Mark Twain, in Buffalo and feels he will no longer need to take to the platform.
To James Redpath
10 May 1870 • Elmira, N.Y.
Friend Redpath,—
I guess I am out of the field permanently. I am sending off these circulars to all lecture applicants now. If you want some more of them I can send them to you—for they are very convenient for you to mail to people save penmanship.
Have got a lovely wife, a lovely house, bewitchingly furnished, a lovely carriage,& a coachman whose style dignity are simply awe-inspiring—nothing less & I am making more money than necessary, by considerable, & therefore why crucify myself nightly on the platform. The subscriber will have to be excused from the present season at least.
Remember me to Nasby, Billings & Fall. Luck to you! I am going to print your menagerie, Parton and all, and make comments.
In next Galaxy I give Nasby’s friend and mine from Philadelphia (John Quill, a literary thief) a “hyste.” I don’t consider that the Rev.

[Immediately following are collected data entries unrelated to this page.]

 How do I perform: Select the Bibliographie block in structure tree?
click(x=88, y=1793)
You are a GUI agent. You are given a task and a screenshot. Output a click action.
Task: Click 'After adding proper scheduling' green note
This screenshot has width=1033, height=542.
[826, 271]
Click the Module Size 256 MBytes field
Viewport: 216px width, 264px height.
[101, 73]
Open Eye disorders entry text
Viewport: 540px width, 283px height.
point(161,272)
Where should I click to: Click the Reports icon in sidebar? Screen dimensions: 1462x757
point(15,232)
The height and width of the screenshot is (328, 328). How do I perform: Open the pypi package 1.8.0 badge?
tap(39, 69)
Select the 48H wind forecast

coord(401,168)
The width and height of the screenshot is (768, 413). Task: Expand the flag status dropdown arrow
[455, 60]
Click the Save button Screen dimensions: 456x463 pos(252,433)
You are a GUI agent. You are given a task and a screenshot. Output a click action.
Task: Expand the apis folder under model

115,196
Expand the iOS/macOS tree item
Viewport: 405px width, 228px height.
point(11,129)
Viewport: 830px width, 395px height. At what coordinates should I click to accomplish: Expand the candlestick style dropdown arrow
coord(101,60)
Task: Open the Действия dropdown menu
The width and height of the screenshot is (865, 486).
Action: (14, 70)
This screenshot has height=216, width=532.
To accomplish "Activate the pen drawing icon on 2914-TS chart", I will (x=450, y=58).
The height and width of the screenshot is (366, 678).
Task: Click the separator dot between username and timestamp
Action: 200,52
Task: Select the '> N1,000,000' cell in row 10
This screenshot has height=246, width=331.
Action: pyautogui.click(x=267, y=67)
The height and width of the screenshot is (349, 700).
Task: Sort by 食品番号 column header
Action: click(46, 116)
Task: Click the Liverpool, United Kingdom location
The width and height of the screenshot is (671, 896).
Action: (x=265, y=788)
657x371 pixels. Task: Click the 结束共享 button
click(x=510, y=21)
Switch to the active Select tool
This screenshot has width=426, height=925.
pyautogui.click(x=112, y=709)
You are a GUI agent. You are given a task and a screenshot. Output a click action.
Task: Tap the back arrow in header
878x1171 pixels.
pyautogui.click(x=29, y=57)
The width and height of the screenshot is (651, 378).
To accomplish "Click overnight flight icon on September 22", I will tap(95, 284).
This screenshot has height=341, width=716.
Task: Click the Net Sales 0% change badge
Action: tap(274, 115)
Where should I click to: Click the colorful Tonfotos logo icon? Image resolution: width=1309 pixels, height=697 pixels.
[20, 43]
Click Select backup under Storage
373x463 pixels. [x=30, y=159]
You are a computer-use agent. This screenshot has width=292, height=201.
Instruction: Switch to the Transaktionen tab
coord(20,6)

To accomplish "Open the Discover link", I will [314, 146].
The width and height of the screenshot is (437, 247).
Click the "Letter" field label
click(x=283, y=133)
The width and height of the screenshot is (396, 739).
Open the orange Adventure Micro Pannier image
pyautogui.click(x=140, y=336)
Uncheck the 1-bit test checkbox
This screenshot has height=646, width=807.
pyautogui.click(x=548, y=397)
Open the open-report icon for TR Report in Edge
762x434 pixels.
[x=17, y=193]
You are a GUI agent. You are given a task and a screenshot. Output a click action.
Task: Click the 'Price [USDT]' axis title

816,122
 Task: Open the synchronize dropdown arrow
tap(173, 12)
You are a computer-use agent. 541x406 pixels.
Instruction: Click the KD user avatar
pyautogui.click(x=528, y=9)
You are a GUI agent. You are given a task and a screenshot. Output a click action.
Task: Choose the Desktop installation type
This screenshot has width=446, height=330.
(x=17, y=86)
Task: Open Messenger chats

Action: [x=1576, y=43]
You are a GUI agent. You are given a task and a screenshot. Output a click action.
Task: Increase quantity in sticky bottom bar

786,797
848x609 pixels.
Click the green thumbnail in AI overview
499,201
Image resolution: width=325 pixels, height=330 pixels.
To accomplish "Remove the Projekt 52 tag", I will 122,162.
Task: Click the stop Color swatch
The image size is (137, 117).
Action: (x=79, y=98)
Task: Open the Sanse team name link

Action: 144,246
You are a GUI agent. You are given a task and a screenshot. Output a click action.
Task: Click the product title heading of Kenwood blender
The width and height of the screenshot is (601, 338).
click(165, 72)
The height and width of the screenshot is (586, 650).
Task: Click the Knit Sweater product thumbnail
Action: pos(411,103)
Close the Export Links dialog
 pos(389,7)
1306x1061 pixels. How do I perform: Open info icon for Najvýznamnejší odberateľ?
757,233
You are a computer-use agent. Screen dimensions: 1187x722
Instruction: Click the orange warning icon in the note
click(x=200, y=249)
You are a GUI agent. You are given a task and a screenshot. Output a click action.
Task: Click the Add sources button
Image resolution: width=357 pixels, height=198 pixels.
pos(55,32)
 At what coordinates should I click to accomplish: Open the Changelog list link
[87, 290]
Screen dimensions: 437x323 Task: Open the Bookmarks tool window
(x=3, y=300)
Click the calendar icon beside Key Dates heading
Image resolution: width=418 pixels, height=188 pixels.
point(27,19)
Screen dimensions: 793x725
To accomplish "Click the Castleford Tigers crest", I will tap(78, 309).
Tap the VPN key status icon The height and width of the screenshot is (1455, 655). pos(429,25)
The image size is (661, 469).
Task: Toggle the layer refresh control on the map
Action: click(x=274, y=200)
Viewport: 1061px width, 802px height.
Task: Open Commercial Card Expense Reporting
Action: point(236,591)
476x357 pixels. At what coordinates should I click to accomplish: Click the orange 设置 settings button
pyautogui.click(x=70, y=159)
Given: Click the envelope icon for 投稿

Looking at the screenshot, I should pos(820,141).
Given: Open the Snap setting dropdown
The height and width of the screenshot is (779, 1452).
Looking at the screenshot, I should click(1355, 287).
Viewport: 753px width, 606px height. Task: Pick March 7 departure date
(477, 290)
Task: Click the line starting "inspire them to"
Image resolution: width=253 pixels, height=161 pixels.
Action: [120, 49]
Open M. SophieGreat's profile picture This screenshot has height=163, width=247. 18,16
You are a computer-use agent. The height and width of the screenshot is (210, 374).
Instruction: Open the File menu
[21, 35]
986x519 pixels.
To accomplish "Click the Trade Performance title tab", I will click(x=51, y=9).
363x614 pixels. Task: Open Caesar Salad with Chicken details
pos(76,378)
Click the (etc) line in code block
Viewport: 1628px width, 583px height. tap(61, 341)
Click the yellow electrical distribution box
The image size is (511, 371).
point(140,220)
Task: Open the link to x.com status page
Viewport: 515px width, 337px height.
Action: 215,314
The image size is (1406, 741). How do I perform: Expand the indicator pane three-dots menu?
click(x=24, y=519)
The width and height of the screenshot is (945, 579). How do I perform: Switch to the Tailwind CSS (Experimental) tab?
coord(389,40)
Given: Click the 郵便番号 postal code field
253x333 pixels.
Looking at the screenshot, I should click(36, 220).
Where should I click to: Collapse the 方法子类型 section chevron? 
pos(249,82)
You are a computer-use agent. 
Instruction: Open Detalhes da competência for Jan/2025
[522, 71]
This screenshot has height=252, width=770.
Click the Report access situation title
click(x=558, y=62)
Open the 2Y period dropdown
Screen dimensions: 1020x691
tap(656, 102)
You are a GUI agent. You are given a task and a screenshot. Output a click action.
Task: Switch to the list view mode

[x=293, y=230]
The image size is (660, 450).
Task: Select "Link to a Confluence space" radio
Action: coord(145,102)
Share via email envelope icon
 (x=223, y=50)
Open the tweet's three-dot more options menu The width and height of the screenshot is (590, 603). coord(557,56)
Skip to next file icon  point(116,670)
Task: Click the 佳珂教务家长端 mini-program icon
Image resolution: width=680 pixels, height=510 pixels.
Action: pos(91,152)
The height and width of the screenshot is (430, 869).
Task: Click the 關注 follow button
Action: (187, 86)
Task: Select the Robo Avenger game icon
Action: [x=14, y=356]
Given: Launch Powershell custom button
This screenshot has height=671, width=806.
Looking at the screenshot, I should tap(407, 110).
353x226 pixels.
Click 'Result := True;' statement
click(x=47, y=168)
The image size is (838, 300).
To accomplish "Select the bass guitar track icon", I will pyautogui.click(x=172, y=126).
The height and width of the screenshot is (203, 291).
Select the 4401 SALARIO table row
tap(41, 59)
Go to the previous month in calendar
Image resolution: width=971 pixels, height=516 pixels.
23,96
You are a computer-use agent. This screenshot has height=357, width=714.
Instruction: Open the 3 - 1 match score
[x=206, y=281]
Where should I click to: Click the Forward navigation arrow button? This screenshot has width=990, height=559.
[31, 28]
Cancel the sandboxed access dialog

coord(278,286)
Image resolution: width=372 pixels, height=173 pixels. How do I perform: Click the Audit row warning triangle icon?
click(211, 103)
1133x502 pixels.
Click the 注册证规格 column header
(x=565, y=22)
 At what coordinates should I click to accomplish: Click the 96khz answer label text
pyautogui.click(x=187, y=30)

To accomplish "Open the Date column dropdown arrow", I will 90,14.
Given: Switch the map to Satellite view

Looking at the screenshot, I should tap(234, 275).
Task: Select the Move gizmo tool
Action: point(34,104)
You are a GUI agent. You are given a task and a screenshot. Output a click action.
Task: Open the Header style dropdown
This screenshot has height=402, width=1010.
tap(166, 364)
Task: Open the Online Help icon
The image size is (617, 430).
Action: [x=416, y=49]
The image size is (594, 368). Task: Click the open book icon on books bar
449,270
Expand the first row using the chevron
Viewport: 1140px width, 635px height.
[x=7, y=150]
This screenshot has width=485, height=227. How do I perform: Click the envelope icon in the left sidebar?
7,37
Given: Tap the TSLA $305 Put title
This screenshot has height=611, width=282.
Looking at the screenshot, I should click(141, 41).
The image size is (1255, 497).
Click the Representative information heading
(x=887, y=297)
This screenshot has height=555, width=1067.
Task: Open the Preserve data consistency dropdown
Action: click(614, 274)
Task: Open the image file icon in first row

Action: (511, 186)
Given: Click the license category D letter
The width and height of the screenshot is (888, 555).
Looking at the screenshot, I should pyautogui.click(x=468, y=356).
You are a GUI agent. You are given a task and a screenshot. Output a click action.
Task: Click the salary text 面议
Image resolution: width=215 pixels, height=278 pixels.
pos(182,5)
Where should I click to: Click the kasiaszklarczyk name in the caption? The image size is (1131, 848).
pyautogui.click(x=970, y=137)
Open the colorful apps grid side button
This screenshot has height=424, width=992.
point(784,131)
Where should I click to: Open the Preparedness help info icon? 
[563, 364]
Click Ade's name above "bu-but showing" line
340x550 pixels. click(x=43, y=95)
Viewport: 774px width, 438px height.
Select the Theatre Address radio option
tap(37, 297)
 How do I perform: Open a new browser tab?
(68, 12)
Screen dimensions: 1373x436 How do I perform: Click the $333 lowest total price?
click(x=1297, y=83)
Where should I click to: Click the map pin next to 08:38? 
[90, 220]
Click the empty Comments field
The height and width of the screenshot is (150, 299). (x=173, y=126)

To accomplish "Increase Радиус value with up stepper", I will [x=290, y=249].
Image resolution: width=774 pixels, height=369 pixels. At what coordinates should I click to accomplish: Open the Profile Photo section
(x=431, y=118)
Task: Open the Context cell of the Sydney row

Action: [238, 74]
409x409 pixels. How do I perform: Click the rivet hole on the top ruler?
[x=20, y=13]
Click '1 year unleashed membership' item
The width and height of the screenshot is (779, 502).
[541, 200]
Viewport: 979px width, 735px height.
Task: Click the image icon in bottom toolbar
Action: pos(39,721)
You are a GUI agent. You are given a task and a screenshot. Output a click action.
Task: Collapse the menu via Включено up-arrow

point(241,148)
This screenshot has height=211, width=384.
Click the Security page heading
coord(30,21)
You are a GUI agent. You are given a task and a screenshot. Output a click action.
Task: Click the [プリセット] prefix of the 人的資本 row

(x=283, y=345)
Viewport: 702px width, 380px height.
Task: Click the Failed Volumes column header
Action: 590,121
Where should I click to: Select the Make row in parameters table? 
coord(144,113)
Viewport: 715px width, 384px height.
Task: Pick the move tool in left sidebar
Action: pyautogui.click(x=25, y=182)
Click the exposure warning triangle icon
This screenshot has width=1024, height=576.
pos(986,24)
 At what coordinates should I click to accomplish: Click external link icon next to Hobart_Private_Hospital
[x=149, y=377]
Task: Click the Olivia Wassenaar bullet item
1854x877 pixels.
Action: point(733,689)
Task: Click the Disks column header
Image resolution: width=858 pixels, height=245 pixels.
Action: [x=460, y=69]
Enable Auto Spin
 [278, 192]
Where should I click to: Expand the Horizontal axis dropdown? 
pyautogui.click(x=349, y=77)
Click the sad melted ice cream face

Talmage has the weather gage of me yet.
Yours always & after,
Mark.
By September 11th of 1869, Sam had changed his mind regarding the lecture circuit and began his "Our Fellow Savages" tour until January 21, 1870. He married February 2, 1870 and was soon living in a mansion on Delaware Avenue.
For a in depth study of Mark Twain's life in Buffalo, NY see Scribblin' For A Livin' by Thomas Reigstad.
All too soon events, and a dissatisfaction with his situation bring about a change of mind. Olivia became pregnant, but was devastated when her father was diagnosed with stomach cancer and died on Aug. 6, 1870: Emma Nye, a dear friend of Olivia’s who was visiting, was stricken with typhoid fever and died in their home Sept. 29: Finally, their son, Langdon, was born prematurely Nov. 7, frail and sickly, and Olivia fell ill with typhoid herself.
They had had enough. Olivia was carried out of their home on a mattress to the train station for the trip to Elmira. Both the home and Twain’s stake in the Express were sold at a loss.